The data from the latest US Census in 2010 shows the United States has a racial makeup which is 64% White, 16% Hispanic, 12% Black, 5% Asian, and the remaining 3% including Indigenous Americans, mixed race, and the like.  The makeup of Hollywood however, does not correspond to these numbers.  If you are an actor, and you are male, then the numbers actually do line up fairly well, with the only group being seriously overrepresented being, of course, Whites and the only group underrepresented is Hispanics (from 2007-2014 of the 30,000 speaking roles portrayed in Hollywood 73.1% were White, 12.5% Black, 5.3% Asian, 4.9% Hispanic, and 4.2% Other).  However, if you work behind the scenes the statistics show a very different story.  Of the 355 people who directed a Hollywood movie in the year 2015, 5.3% were Hispanic, 5% were Black, 4% were Asian, and a mere 1% fall into that Other category, leaving 84.7% of Hollywood directors being White.

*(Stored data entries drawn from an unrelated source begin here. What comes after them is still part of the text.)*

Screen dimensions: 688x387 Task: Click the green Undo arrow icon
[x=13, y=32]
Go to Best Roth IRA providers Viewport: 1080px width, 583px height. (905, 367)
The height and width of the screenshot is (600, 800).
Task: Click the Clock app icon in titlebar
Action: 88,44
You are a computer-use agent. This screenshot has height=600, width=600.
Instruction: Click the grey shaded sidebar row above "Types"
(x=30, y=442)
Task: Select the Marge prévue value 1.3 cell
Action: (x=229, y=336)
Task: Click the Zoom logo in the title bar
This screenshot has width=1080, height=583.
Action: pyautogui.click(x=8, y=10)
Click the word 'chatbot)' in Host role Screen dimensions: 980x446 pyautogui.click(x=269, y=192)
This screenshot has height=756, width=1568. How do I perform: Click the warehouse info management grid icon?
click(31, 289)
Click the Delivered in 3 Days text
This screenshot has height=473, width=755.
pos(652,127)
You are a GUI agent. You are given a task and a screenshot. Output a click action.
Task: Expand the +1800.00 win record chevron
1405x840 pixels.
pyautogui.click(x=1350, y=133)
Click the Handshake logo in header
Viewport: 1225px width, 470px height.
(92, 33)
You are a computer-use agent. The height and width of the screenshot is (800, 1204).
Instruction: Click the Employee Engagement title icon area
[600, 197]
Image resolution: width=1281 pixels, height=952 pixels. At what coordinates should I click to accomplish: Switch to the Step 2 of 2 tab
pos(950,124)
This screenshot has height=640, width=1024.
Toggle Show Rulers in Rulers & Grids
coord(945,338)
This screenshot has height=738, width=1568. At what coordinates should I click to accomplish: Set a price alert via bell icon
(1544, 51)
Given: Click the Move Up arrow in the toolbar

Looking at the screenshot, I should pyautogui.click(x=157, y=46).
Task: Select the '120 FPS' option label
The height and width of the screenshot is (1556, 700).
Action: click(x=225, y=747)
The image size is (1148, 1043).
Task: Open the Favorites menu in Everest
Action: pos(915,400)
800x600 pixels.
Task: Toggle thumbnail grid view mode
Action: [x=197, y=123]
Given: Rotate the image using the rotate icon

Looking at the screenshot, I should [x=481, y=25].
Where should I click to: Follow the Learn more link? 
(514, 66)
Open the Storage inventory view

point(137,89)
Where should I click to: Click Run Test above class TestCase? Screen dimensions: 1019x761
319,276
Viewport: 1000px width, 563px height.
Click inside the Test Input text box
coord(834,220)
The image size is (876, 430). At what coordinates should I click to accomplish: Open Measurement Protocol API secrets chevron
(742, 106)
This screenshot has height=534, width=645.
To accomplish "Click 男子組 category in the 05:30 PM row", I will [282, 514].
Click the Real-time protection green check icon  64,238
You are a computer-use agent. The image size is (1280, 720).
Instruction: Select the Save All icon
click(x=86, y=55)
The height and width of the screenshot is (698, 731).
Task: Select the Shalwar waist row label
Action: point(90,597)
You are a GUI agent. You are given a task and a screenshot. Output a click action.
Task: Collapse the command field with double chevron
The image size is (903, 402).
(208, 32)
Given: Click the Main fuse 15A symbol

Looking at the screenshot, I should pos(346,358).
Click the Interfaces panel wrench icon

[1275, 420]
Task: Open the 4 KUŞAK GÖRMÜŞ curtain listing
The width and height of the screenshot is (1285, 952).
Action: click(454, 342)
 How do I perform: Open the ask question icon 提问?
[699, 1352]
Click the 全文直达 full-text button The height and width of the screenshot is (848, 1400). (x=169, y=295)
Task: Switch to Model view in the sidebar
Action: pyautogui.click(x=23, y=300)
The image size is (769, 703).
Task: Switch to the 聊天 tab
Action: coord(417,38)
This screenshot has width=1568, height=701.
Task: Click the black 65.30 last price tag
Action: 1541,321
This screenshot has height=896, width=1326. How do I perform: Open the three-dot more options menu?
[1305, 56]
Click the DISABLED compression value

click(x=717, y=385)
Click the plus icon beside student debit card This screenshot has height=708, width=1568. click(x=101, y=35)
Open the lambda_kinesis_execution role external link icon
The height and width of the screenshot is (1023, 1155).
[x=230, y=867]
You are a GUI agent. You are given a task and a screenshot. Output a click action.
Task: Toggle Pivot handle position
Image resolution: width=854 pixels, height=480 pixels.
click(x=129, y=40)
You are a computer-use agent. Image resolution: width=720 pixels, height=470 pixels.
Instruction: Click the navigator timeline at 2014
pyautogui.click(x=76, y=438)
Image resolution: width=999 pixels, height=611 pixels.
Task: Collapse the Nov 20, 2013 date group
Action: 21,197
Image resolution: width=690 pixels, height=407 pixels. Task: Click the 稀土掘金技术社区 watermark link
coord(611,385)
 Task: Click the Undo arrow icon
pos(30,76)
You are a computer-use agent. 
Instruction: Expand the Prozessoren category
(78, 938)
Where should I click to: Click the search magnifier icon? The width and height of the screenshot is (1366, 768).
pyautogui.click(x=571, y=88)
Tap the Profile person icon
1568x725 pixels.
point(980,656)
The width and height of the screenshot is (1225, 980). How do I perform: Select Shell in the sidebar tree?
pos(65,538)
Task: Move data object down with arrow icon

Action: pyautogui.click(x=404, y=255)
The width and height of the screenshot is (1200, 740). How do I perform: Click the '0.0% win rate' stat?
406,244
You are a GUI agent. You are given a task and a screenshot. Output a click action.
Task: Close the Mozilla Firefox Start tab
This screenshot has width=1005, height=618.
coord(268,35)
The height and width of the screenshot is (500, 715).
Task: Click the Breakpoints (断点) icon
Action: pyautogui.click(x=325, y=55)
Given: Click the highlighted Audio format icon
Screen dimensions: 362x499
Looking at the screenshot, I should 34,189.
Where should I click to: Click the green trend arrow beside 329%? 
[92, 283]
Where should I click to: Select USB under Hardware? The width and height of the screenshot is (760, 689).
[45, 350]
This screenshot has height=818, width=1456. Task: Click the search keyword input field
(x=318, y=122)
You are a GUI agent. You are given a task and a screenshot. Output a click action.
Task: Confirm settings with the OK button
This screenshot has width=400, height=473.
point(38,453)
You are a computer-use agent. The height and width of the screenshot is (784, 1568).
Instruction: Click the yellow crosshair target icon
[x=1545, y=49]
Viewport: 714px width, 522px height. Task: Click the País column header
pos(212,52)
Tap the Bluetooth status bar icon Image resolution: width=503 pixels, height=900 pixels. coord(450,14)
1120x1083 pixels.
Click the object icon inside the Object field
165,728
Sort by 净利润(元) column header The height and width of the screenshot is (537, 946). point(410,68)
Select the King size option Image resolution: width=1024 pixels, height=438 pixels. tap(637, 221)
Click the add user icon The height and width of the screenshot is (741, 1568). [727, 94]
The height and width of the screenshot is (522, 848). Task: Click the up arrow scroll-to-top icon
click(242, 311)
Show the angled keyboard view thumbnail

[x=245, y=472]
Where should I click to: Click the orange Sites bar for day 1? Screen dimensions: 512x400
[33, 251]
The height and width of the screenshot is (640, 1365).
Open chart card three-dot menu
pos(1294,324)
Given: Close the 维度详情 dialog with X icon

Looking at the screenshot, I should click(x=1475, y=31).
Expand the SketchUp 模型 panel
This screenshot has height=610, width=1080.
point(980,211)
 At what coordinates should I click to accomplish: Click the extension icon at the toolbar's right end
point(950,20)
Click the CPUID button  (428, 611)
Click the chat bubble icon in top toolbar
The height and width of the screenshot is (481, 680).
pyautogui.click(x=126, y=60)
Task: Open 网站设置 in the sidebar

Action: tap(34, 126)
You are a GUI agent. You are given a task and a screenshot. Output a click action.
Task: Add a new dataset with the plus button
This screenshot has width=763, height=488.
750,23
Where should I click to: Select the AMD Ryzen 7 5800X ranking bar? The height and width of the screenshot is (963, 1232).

The director’s chair is actually one of the most well represented behind the scenes jobs in Hollywood jobs for minorities, too, even with those pathetic statistics.  While it’s much harder to find exact figures for racial breakdowns in jobs such as cinematographers, film editors, and the like, looking at the Academy Awards we can see that in its 89 year history only twice have black people been nominated for Best Cinematography, four times for Costume Design, twice for film editing, and so on.  Asians fare slightly better than their Black counterparts behind the scenes, though much worse for acting awards, and the pattern for Hispanics is very similar to that of Black filmmakers.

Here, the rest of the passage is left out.